Monday, July 25, 2005

Worm Food

I was told a story that sent me on a crying jag in the middle of a sunny Sunday afternoon. It was about a bus driver who noticed an elderly woman passenger wearing a fur coat on a hot sunny day. Sensing that something might have been wrong with her, the bus driver inquired about her destination. She answered him vaguely about some restaurant on 8th street where she would be dining with friends. After speaking with the woman, it was clear to the driver that she was suffering from Alzheimer’s. The lady was distraught about the possibility of missing an evening with her friends and was almost in tears.
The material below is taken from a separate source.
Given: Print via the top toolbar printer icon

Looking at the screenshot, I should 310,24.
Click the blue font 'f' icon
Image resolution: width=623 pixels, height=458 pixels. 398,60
The bus driver then took on the persona of a limousine driver and decommissioned his bus for public service. After arriving at 8th street, the bus driver went into every restaurant on the block and looked for a group of elderly people that may have possibly been her friends. His search was fruitful and he chauffeured the woman to the entrance of the restaurant and opened the door for her like a queen. The woman had a wide smile as she entered the restaurant but before she sat down with her friends she turned and spoke to the driver.
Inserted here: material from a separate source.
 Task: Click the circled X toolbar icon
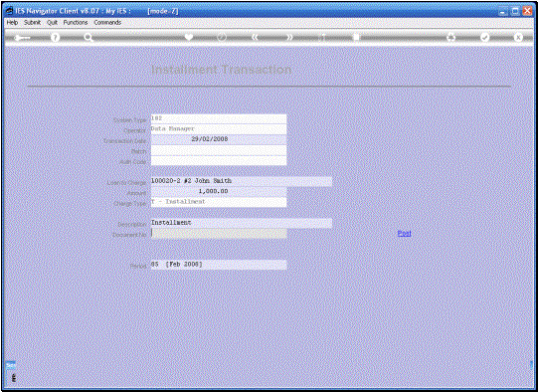pyautogui.click(x=518, y=37)
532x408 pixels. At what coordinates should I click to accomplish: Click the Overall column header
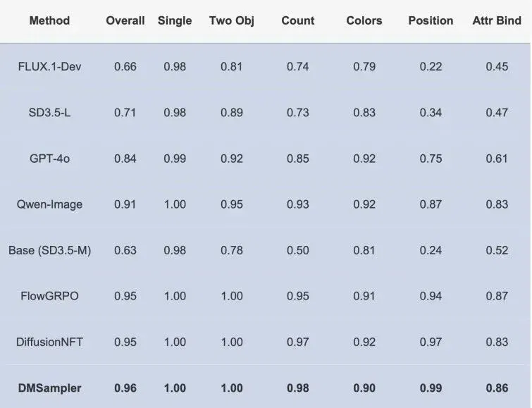coord(125,20)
“You know I was diagnosed with cancer today but instead of being the worse day of my life, it has turned out to be the best.”
“There is nothing like spending an evening with friends to cheer you up.”
“Thank you” she said with deep earnest, put her frail veined hand upon his strong one, and turned to meet her friends.
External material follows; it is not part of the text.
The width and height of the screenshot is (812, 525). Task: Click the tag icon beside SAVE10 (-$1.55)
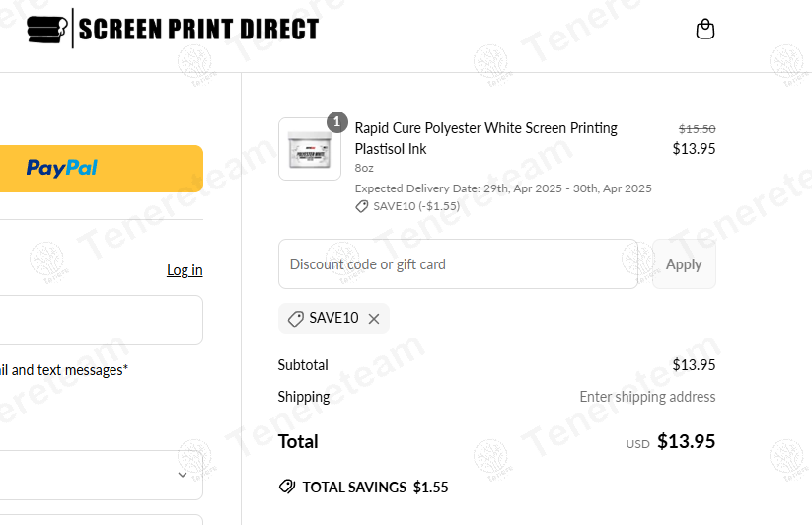tap(362, 206)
I cannot do justice to this story by putting it in my own words, D told it much nicer. Both of us were crying before she had gotten halfway through the story. Small acts of kindness have the potential to cause huge amounts of impact. Kindness has the power to strike us deeply and make us reflect on our own behavior. It is also contagious. Let one person merge into traffic ahead of you and more often than not you will see that same person let someone merge ahead in traffic in front of them. Traffic is a good example of the opposite of kindness: selfishness. There is something about being behind the wheel of a car that can make you feel invisible …and when you are invisible you can do anything. Normally good people: tailgate, give people the finger, yell vulgar expressions, drive too fast, don’t use turn signals, and are generally discourteous on the road. It all stems from the feeling that regardless of my actions (unless a cop notices me), there will be no repercussions because the people being acted upon are strangers to me and I am a stranger to them. In other words, if I don’t know you…fuck you. People seem to be mean because it is easy. Kindness requires effort, effort takes time and time is something none of us have in abundance…especially for strangers. It is this “I am an island” attitude that gets the whole world in trouble. A more truthful statement would be that we the people of the world are all stranded on the island of Earth and suffering from the terminal disease of life. Everyone living at this moment is part of a brotherhood in time. A blink from now and we are all worm food.